Wasn’t able to look for bees the past couple of days (art festival interfered), but today one lavender had a couple of bees. Just starting to open. Here’s a great Hunt’s bumble. Check out that orange pollen – huge chunk of it. Absolutely didn’t come from the lavender and I’m really curious about it. Happy lavender day.
But filthy this time. Sweat bee, again.
Finally got a shot on the orange rock rose. Super filthy little sweat bee this time. Light is awful, but the shadow is fun. This particular sweat bee has hair all over her abdomen, too, and she’s just laden. Kind of cannot tell where the flower ends and the bee begins.
Apologies for posting late. But here’s a great shot of a little one on the rock rose. These are such silly flowers to shoot bees on. The blossoms are, in a word, flappy – so windy days are out. Then, keeping with the flappy theme, when a bee lands on one, she pulls it down – often obscuring herself from the camera. And if flappy weren’t enough, they open late in the morning and close down pretty early in the afternoon. So there’s a pretty short window (in hours) when they’re open. (Contrast with the catmint that on warm days has bees before the sun comes up over the mountain…and after it sets over the mountains in the west.) Oh, and one more bit of carping about the rock roses: even when they’re open and not flapping, they may not be throwing pollen (so no bees).
All that whined about, I sure love getting bee shots on them. And I do like the flower. This one is a good one.
I know she’s not. But sometimes it’s what it looks like. Been waiting a while for these tulips to both open and throw pollen. Still kinda cold today so the bees were sparse. But I found this little greedy one in this fantastic tulip. Check out that pollen basket on her. It’s kind of boxy-looking, but it’s huge. Getting kind of a ride’em beegirl vibe from this one. And they never last eight seconds. Always more work to be done. And that was a passel of mixed metaphors that made no sense. Apologies. I might be hungry.
Too cold today for the bees. Odd April. And could use some more precip, of course. Here’s one from the 3rd…heading toward the hyacinths. Adding a second at 100pct again. Just for fun. Again, that huge pollen basket. Something so satisfying about seeing them laden. Guess maybe because they’ve done work. But also, it’s such a funny clump of stuff. Sticky for sure. Just a glob on the leg. Plus there’s something interesting about flying around with it. They’re not the most aerodynamic lookin’ critters anyway, but with those bulging saddle bags…
Very cool and windy and cloudy the last couple of days. So no bee shooting. This one is from a couple of days ago. And a common lament illustrated:
I resize these pictures to 1000 pixels wide (for lots of reasons, one of which is that they load faster on a phone). But when I do so (and when you look at them on your phone), you really don’t see what I see looking at a much, much higher resolution on a bigger monitor. So you don’t ever get to see what I get to see (unless you buy a large print, I guess).
So, as a counter to that today, you get two pics. The first that I’d post normally.
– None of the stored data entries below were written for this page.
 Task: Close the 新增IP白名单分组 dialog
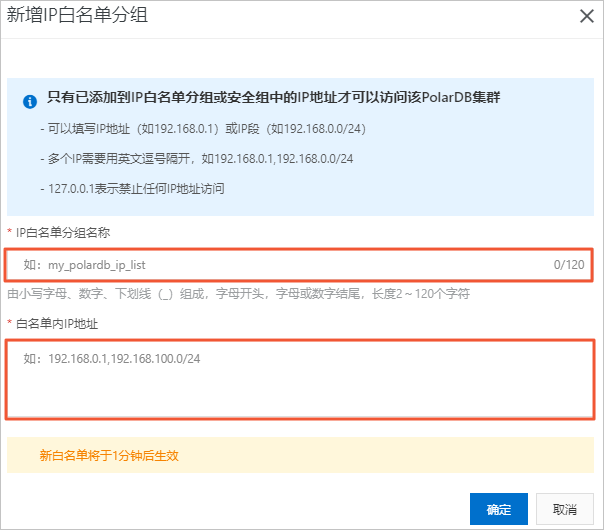click(x=586, y=16)
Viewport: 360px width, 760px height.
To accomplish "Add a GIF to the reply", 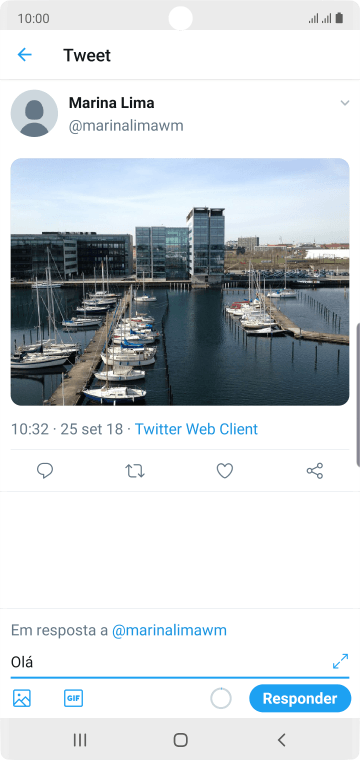I will pyautogui.click(x=73, y=698).
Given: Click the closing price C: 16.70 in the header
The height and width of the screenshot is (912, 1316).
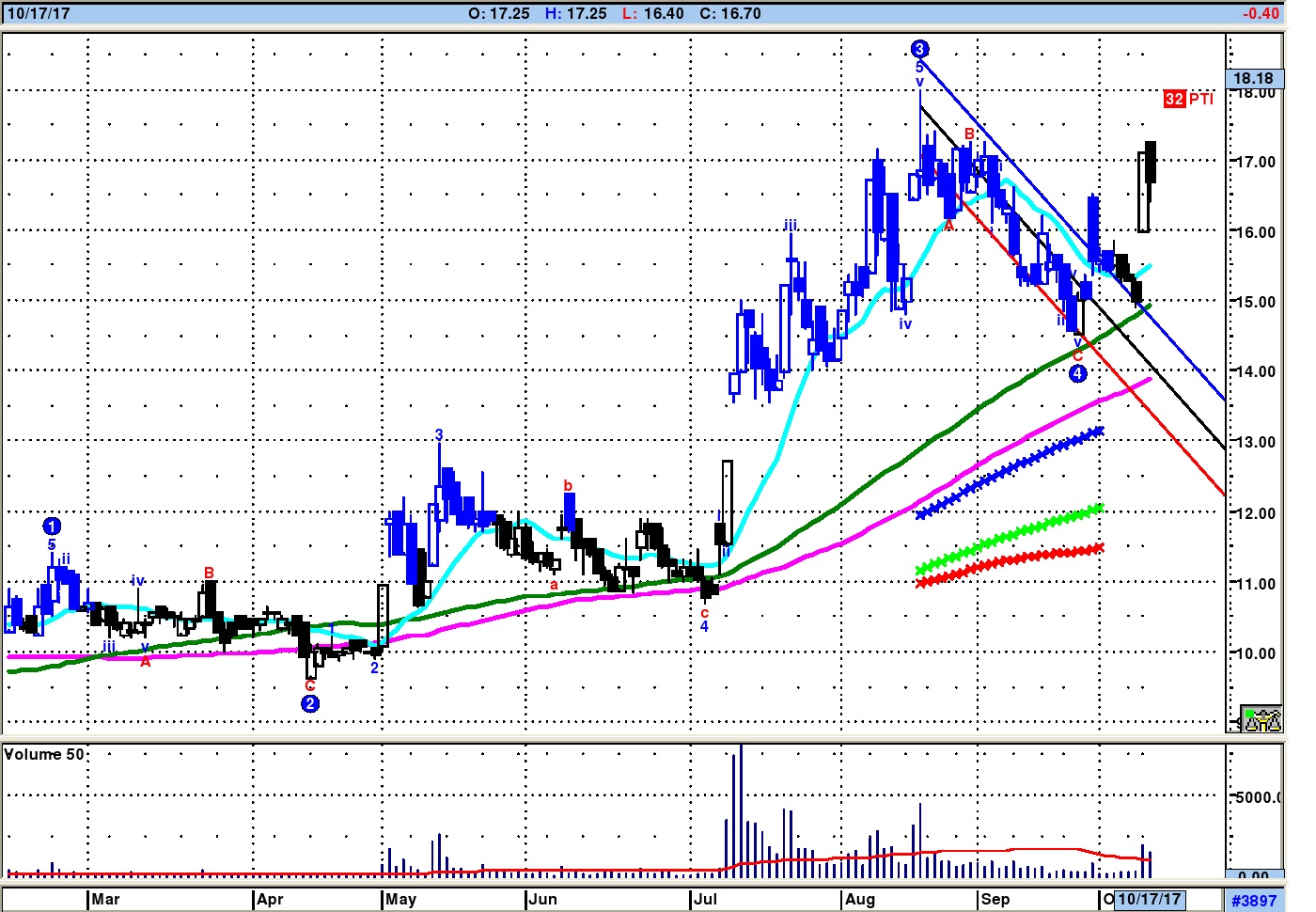Looking at the screenshot, I should [x=730, y=13].
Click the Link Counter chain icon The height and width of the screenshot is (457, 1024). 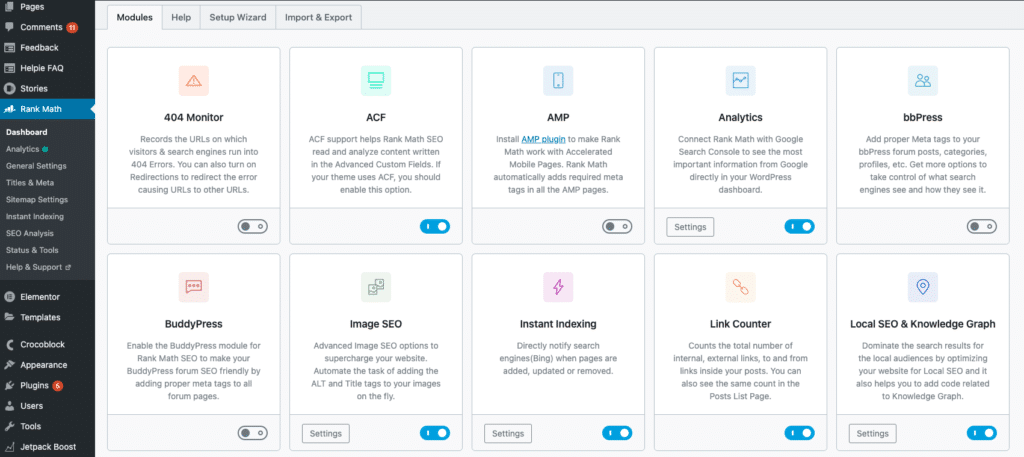[x=741, y=287]
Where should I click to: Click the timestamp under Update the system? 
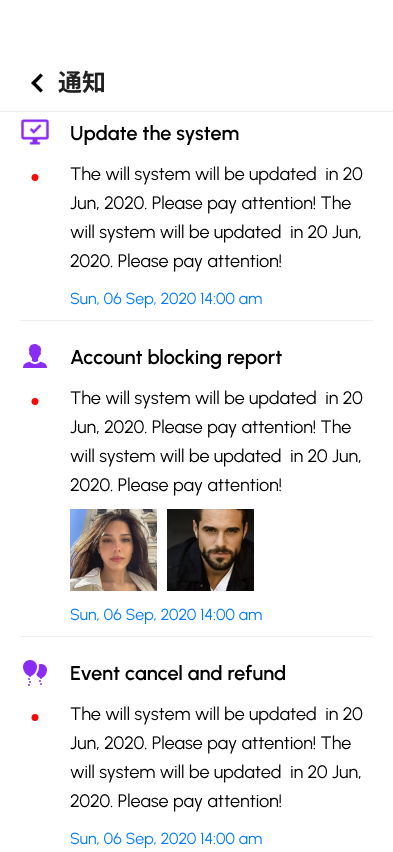(x=166, y=299)
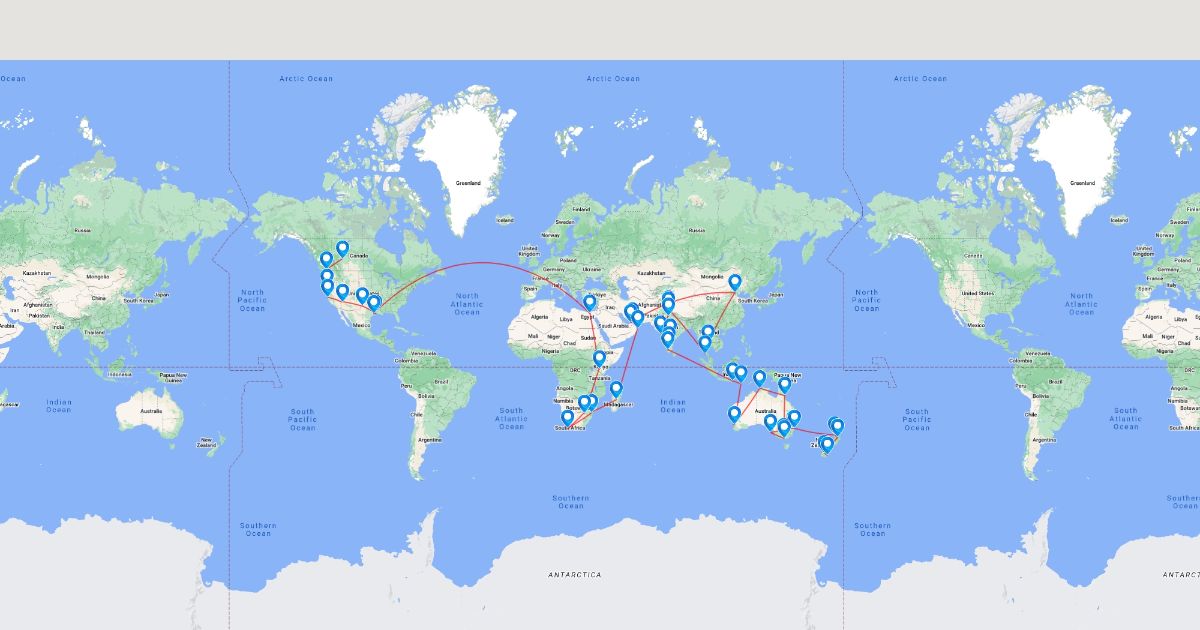Open the marker located in Kenya
Viewport: 1200px width, 630px height.
(x=599, y=357)
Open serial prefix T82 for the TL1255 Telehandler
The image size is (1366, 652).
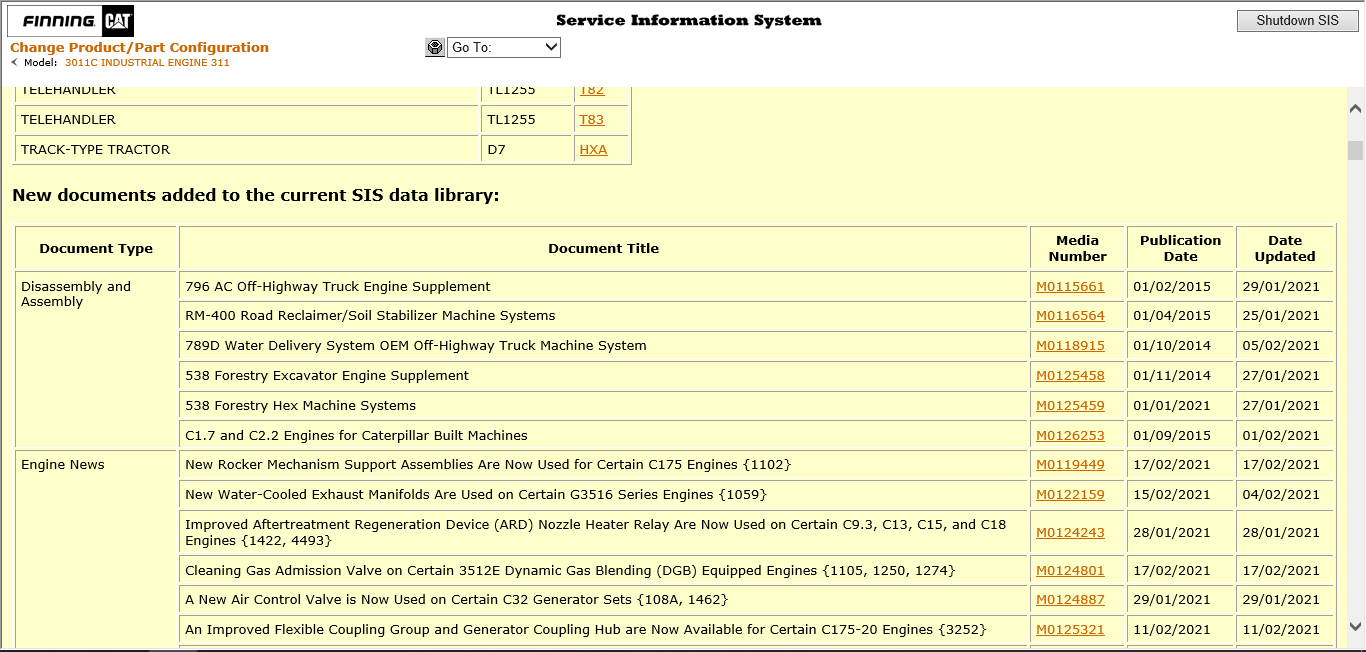coord(592,89)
Then a really zoomed-in version of same just showing the bee. As I see it. Enjoy. And thanks for indulging me. Oh, and look at the size of that pollen basket!!
This is pretty cool – the blue and the yellow mixed. Sometimes there’s a defining, defined green line between the two colors, but this is kind of marbled (with the combined making green interspersed). Tickles me!
I occasionally mention how shallow the plane of focus is when I’m shooting bees. And the closer the lens is to the target, the narrower that plane becomes. Consider the first picture: I was really close to this one…the bee nearly filled the screen. And I missed the bee with the focus and caught the tip of a hyacinth blossom. And the bee is…a blur.
I was a little farther out with the lens in the second picture and managed to get the pollen basket in focus. But most of the rest of the bee is not tack sharp.
So…in addition to a great look at a bee (in the second picture, at least), I guess you get some perspective (again) in this post.
Apparently, this one has been reclassified recently as a member of the squill family. Plant taxonomy is really a moving target. This one is one of my favorites. Although it blooms for a while, the window in which the bees visit is pretty narrow – meaning that it only throws pollen for a short time. Lots of flowers are that way. So you get ’em while you can…
Oh, and I really shouldn’t forget to mention her neck. It’s why I chose this photo. Never in a million years would I imagine that a bee’s neck would look like that. So very strange. But, of course, perfect.